Die Titelgeschichte wird zu einer Art Sinnsuche in der Merkeldämmerung. Streckenweise zu einer verkrampften Sinnsuche – es kann doch nicht sein, was ist? In Zeiten der Katastrophen liegt so etwas nahe.
Ergänzt wird die Titelgeschichte durch zwei entgegengesetzte Statements. Merkel-Fan Tobias Rapp erklärt, wie er die neue Kanzlerin schätzen lernte. Jan Fleischhauer runzelt dagegen in seiner Kolumne „Carrie, komm zurück“ sorgenvoll die Stirn darüber, wie unverdrossen Merkel weiterhin ihren Kurs hält.
Damit wirkt die Sinnsuche zunehmend verzweifelt; es liegt wohl in der Natur der Menschen, das Unerklärliche rationalisieren zu wollen. Dass es einfach nur ein Fehler oder Uneinsichtigkeit sein könnte – das wäre ja geradezu grotesk und unvorstellbar.

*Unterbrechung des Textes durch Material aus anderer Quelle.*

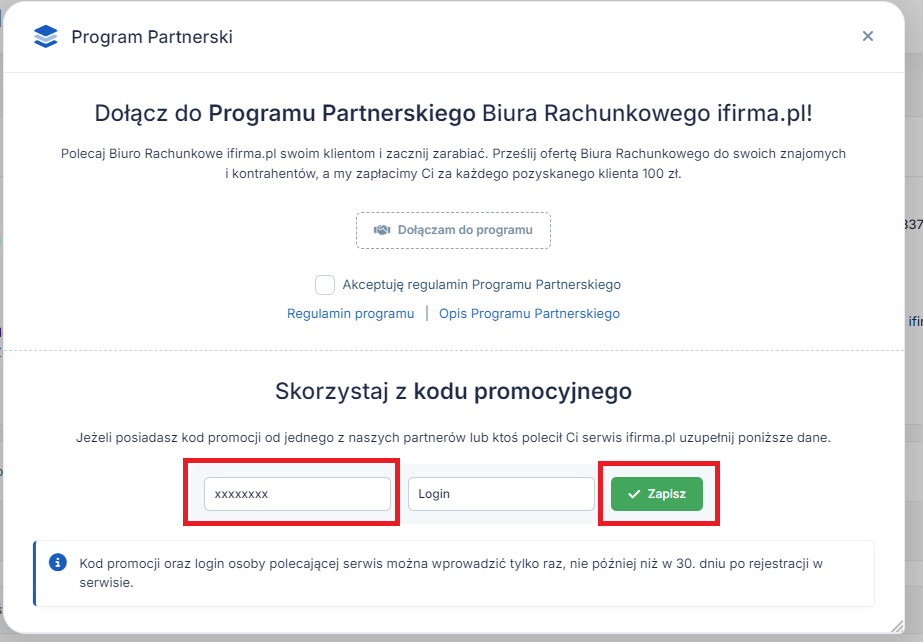Image resolution: width=923 pixels, height=642 pixels.
Task: Click the Skorzystaj z kodu promocyjnego heading
Action: coord(453,391)
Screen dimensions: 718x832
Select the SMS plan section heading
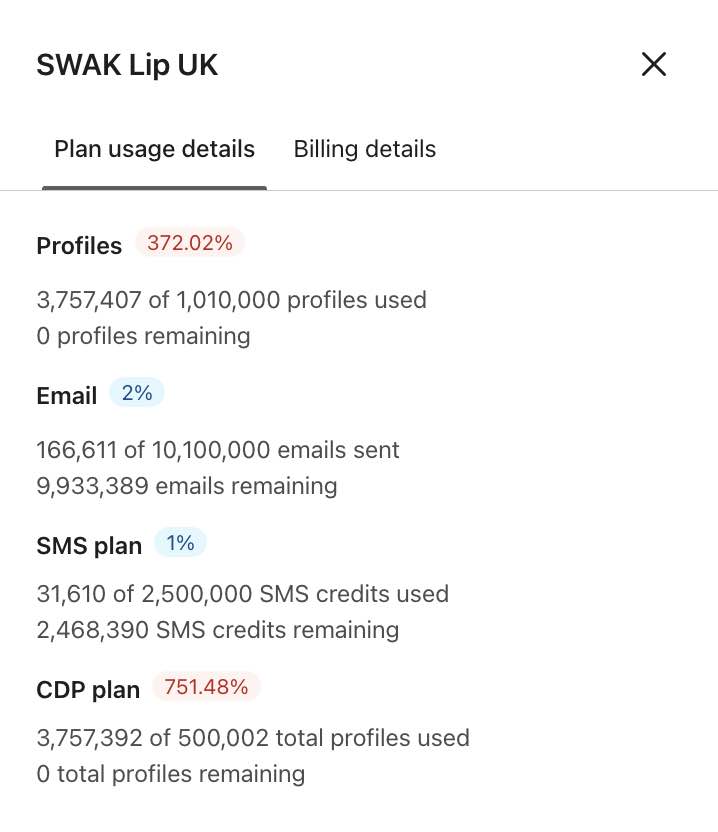coord(89,545)
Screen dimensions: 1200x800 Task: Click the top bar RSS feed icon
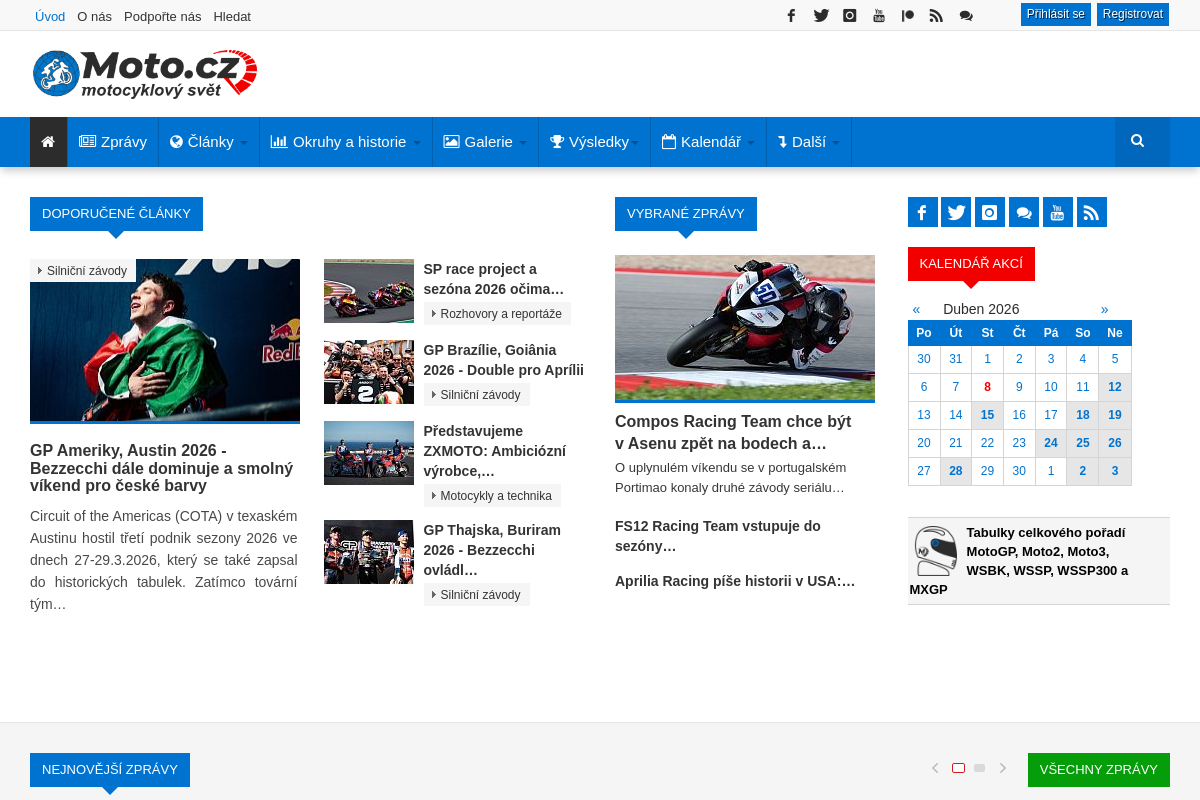click(936, 15)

Aber so weit ist der SPIEGEL noch nicht. Noch erklärt er und rechtfertigt damit.
…und Terroristen ohne Rente
An Michael Sauga meinen Glückwunsch zum Leitartikel „Die Scheinheiligen“ zum alljährlichen Treffen der Reichen und Mächtigen beim Weltwirtschaftsforum im mondänen Davos, das wieder einmal registrierte, dass weltweit die Reichen noch reicher geworden sind.
Kurzweil und Schadenfreude von der ersten bis zu letzten Zeile beschert der Beitrag „Die Rentner Armee Fraktion“ von Michael Sontheimer über die Probleme der überlebenden RAF-Terroristen, die zu wenig für ihr Altenteil zurückgelegt haben. Die Sorge um die Rente im Zeitalter der Nullzinsen trifft also nicht nur Otto Normalverbraucher, das hat ja was Tröstliches.
Einen spannenden Wirtschaftskrimi erzählen Conny Neumann und Peter Richter. „Zwischen Erde und Mond“ heißt das Stück über die Milliardärsfamilie Engelhorn, die laut Spiegel mit Hilfe des Münchner Anwalts Pöllath die aus dem Verkauf des Pharma-Herstellers Boehringer Mannheim eingenommenen Euro-Milliarden vor dem Fiskus bewahren wollte.
Und noch ein Krimi. Marcel Rosenbach und Gerald Traufetter erzählen, wie ein Hacker aus Lübeck in seinem eigenen Familienauto die Software von VW knackte und den Betrugscode identifizierte. „Bewusste Verschleierung“ ist ein Beitrag, das über die aktuelle Fragestellung hinausblickt und inhaltlich schon überleitet in das ebenso lesenswerte Stück „Lotterie des Sterbens“ von Veronika Hackenbroch über die ethischen Probleme beim Programmieren selbstfahrender Autos.
Zu empfehlen ist das Interview von Bernhard Zand mit der chinesischen Unternehmerin Zhang Xin über Chinas weiteren Weg. „Das alte Modell geht nicht mehr“ ist interessant und aufschlussreich. Wenig überzeugend dagegen ist die Kolumne „Die Multikrise“ von SPIEGEL-Wirtschaftschef Armin Mahler. Die Aufzählung des Wenn und Aber liest sich wahllos, ein Resümee wir nicht gezogen. Und er Leser fragt sich: Geht jetzt die Welt unter?
Zum Schluss: Der SPIEGEL bietet dem Schriftsteller Navid Kermani die große Bühne. Zu recht. Das Gespräch mit Lothar Gorries über Terroranschläge, Pegida, Kölns Silvesternacht, versagende Polizei, grenzenloses Deutschland und kraftloses Europa zeigt, dass wir in einer hysterischen Zeit kluge Stimmen wie ihn brauchen. Ein anregender Beitrag. Aber deutlich wird: Auch der SPIEGEL kennt nur noch Fragezeichen. Seine frühere Selbstgewißheit ist perdu.